What the exercise asks ▸ Below are entries; count the lines containing the string "timestamp". The answer is that number alone.

Data under study ▸

● ● ● ● ● ● ●

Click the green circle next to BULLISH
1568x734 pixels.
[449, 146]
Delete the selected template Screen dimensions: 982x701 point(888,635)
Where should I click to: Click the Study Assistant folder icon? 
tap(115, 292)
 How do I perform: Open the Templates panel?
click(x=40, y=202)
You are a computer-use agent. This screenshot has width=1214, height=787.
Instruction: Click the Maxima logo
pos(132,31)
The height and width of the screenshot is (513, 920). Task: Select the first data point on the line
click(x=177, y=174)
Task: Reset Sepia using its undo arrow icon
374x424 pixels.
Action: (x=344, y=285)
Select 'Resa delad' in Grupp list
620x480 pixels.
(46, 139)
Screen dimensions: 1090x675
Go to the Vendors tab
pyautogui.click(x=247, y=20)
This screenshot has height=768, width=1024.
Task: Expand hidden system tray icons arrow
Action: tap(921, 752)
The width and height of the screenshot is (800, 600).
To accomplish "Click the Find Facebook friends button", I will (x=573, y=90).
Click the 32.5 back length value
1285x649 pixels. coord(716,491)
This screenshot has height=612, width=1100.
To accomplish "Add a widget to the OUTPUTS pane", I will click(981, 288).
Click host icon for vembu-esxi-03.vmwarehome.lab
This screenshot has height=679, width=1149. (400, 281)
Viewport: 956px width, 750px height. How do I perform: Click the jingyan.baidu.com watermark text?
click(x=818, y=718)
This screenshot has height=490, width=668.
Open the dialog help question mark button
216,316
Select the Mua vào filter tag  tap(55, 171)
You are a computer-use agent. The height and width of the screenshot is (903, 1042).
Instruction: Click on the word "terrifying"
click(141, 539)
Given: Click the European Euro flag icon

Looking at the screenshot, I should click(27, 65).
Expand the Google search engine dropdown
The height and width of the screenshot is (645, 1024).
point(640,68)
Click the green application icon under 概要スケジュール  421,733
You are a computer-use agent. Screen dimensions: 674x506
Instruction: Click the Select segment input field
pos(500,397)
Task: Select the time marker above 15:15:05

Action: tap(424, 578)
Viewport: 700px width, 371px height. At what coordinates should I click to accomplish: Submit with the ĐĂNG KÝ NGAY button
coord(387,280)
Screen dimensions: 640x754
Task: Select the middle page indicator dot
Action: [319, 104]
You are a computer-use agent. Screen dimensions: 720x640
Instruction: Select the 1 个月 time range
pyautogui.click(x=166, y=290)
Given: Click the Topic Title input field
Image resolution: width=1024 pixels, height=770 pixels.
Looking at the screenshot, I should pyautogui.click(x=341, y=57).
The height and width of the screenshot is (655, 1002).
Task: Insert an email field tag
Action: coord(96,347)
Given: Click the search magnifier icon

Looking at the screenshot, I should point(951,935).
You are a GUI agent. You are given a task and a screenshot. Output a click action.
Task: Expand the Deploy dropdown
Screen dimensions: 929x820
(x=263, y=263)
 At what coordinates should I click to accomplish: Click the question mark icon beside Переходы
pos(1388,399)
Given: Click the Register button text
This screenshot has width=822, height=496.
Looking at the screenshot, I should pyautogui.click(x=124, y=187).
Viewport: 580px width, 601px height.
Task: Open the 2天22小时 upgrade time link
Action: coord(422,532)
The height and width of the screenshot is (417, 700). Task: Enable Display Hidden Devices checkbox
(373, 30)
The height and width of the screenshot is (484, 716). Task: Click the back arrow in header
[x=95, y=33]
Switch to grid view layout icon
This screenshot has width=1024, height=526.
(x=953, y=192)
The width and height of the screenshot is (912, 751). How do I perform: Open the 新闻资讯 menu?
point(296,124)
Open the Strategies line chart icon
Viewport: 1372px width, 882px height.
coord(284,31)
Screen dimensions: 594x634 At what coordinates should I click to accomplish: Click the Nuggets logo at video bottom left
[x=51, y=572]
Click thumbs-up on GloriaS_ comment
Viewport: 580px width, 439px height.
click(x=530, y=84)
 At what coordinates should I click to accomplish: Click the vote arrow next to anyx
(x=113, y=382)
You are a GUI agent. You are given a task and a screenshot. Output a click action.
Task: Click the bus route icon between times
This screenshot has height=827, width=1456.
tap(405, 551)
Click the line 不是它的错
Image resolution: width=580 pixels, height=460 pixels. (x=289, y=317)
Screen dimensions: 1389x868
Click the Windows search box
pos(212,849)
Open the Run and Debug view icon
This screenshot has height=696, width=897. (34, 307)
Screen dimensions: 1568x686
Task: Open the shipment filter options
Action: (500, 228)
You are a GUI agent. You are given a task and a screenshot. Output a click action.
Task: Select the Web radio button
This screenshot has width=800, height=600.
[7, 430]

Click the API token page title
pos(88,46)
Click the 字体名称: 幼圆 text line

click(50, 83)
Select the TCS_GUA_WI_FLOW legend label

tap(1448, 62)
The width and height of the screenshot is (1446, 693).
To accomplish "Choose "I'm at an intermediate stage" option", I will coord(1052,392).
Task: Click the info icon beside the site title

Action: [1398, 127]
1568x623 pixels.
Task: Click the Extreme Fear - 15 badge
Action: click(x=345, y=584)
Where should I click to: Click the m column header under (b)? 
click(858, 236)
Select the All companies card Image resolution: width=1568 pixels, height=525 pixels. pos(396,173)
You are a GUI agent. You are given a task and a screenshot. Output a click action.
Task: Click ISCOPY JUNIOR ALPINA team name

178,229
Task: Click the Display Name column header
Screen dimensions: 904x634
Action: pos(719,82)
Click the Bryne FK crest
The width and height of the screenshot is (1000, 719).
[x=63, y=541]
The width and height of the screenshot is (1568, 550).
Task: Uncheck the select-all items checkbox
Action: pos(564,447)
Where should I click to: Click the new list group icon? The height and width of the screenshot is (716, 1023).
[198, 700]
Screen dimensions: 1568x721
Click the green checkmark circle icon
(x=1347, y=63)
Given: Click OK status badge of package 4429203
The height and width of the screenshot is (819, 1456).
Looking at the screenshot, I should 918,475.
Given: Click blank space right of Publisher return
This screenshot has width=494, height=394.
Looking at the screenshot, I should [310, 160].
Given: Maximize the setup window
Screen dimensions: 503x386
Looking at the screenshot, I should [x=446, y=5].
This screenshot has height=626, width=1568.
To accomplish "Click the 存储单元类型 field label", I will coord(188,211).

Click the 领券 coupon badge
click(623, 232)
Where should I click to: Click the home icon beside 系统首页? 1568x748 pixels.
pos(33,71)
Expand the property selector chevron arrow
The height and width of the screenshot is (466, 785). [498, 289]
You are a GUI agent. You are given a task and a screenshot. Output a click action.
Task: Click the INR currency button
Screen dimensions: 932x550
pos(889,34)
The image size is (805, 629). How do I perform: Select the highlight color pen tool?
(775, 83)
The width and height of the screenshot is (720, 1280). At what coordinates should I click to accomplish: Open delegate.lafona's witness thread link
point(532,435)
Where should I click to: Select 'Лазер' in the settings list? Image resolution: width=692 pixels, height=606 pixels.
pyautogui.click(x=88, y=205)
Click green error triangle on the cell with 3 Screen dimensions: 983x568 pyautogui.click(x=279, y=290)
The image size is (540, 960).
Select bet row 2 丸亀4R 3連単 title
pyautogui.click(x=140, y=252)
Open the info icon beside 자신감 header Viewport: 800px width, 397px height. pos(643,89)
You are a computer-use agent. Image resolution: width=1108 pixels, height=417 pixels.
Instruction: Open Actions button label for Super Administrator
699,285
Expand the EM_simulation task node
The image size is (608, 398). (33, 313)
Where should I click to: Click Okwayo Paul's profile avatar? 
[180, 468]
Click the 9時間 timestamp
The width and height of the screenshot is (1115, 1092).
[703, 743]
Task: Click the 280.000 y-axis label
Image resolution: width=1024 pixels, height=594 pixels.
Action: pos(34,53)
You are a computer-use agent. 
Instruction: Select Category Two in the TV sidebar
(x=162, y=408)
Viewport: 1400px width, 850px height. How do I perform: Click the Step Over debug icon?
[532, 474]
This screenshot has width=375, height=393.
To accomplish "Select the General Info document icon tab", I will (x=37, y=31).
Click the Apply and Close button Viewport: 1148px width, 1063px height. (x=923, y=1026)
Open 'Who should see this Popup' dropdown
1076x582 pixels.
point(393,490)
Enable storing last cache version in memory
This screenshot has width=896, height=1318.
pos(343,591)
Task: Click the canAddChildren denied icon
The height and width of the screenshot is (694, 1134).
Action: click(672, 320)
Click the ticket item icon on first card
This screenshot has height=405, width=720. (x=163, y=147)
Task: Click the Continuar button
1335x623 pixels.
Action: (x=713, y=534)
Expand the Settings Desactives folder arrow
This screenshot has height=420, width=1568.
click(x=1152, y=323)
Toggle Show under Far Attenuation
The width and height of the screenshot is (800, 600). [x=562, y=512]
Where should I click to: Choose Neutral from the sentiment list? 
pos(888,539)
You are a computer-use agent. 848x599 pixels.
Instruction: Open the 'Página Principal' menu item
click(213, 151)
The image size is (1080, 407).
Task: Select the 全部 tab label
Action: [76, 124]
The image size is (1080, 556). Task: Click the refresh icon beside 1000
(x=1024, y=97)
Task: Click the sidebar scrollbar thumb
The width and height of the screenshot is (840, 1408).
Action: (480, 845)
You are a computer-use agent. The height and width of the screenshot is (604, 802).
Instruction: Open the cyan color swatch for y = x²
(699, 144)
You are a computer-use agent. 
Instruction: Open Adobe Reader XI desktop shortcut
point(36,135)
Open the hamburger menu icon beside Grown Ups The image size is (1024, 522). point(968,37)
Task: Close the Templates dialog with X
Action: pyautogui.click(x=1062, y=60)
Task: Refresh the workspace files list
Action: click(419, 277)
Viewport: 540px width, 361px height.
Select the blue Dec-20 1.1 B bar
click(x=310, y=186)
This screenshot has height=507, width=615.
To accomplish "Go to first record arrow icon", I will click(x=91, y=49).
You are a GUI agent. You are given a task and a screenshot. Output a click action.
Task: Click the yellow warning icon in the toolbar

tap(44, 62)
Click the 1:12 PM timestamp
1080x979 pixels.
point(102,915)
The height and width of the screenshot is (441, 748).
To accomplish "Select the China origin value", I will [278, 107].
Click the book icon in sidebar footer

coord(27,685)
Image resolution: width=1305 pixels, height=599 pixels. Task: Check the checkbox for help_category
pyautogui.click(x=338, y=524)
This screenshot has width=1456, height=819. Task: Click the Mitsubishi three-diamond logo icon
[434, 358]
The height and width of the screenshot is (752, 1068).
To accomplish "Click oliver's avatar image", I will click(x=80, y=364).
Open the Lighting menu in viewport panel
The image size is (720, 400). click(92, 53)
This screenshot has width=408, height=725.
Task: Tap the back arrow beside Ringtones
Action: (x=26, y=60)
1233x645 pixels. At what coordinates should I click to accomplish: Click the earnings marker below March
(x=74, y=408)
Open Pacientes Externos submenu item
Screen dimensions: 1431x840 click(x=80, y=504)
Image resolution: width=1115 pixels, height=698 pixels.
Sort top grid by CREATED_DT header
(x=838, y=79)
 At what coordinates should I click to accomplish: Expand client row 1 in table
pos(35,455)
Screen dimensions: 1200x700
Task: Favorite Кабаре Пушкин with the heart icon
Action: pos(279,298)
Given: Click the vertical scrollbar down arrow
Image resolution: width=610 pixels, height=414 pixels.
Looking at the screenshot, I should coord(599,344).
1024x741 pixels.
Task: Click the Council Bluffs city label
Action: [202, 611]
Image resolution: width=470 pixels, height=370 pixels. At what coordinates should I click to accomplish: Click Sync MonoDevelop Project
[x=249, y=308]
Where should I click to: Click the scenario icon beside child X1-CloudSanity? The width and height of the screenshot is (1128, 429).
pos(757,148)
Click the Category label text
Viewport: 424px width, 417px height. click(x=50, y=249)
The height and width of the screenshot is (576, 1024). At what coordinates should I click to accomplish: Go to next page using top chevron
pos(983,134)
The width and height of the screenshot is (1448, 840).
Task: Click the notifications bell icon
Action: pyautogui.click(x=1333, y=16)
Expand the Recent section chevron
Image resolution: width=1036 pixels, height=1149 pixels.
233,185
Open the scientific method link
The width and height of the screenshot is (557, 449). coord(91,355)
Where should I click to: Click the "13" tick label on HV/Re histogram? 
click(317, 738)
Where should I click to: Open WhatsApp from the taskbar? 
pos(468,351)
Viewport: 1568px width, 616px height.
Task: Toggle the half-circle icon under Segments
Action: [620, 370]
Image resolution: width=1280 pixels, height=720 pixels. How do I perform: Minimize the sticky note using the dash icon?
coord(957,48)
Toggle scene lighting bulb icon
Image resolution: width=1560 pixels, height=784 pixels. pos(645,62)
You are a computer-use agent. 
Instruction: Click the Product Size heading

● ● ● ● ● ● ●

Output ▸ 2